Before I go broad, let me personalise. When my ex-wife and I separated, I was still in love with her. She’d fallen out of love with me. That happens. My daughter was two and a half, so not old enough for shared care.  I’d been working while my ex-wife looked after our pre-school age little girl. So when we split, that was the status quo for our new family relationship.

Again, all described coolly and rationally. Here’s how I actually experienced it. First, I was overwhelmed with a scale of grief that I’d never encountered before. It was like my ex-wife had died. I missed her and yearned for her in the same way. That state of emotional devastation hasn’t diminished in the three years since we split up. Now it’s just there as a constant way of being.

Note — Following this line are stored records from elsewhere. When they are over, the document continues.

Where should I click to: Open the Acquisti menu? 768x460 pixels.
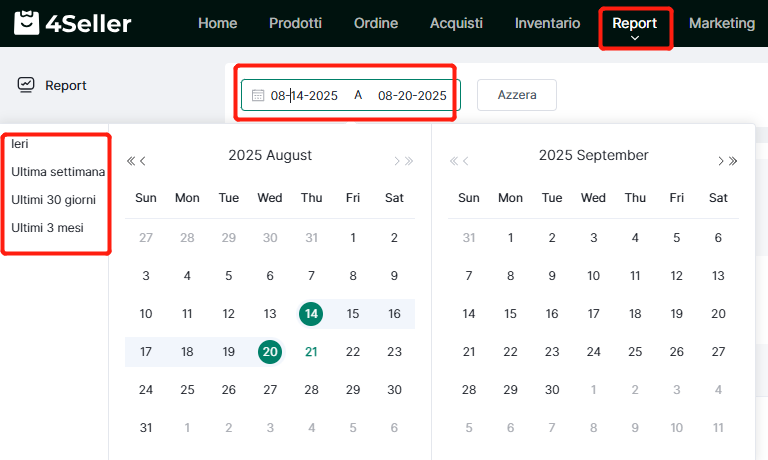[x=456, y=23]
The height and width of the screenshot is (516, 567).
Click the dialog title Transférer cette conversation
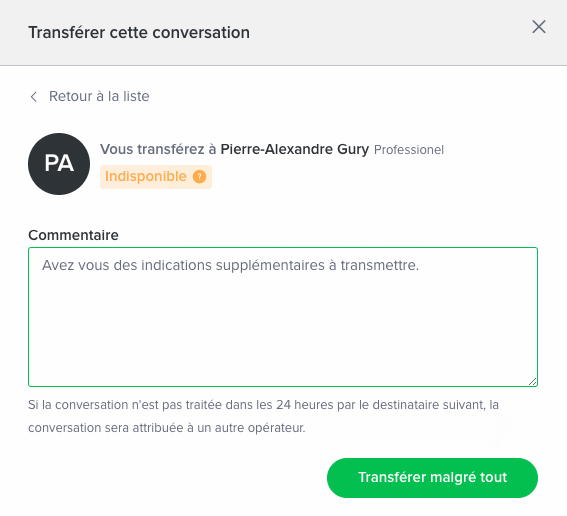[139, 33]
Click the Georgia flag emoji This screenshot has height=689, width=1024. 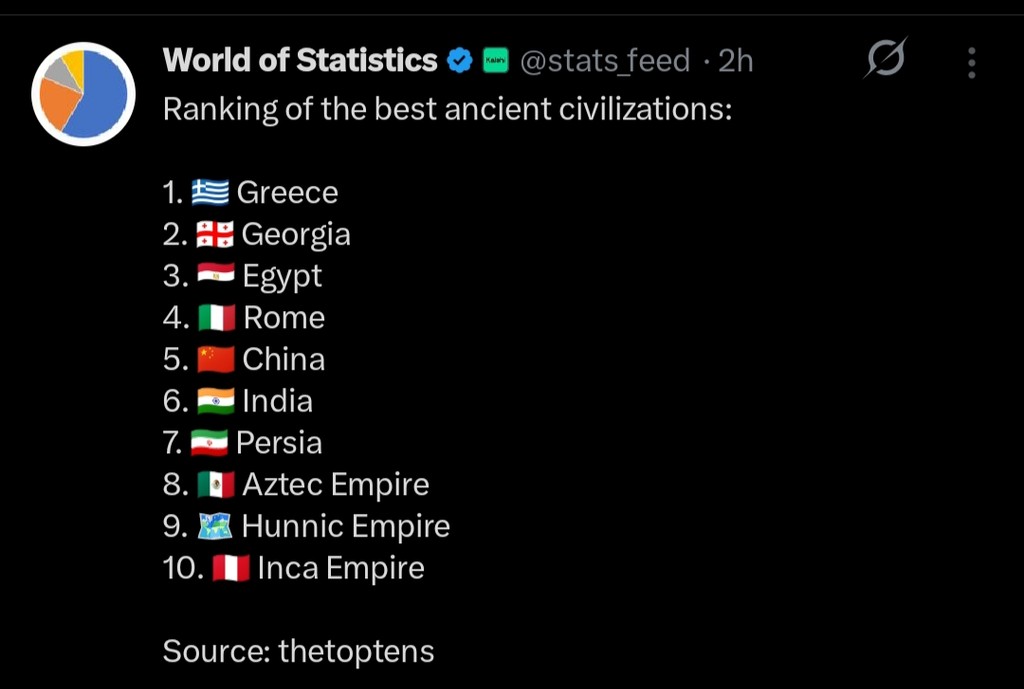coord(214,234)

Second, being apart from my daughter left me with a similar and parallel sense of shattering loss. I went from being an active parent for her every day  --  reading to her, bathing her, putting her to bed, being a part of every development in her life  --  to seeing her for periods of hours every second weekend.

In the wake of all of this, I’ve experienced significant depression and anxiety. I’ve lost three jobs and, finally, my career. I’m broke and I’ve had what the professionals call “suicidal ideation”.

Now, of course, not all relationship breakdowns with kids involved are this emotionally charged and not all men experience them in the same way as me even when they are. But here’s the thing: Many men do. It is evident in increasing incidences of depression, homelessness and suicide.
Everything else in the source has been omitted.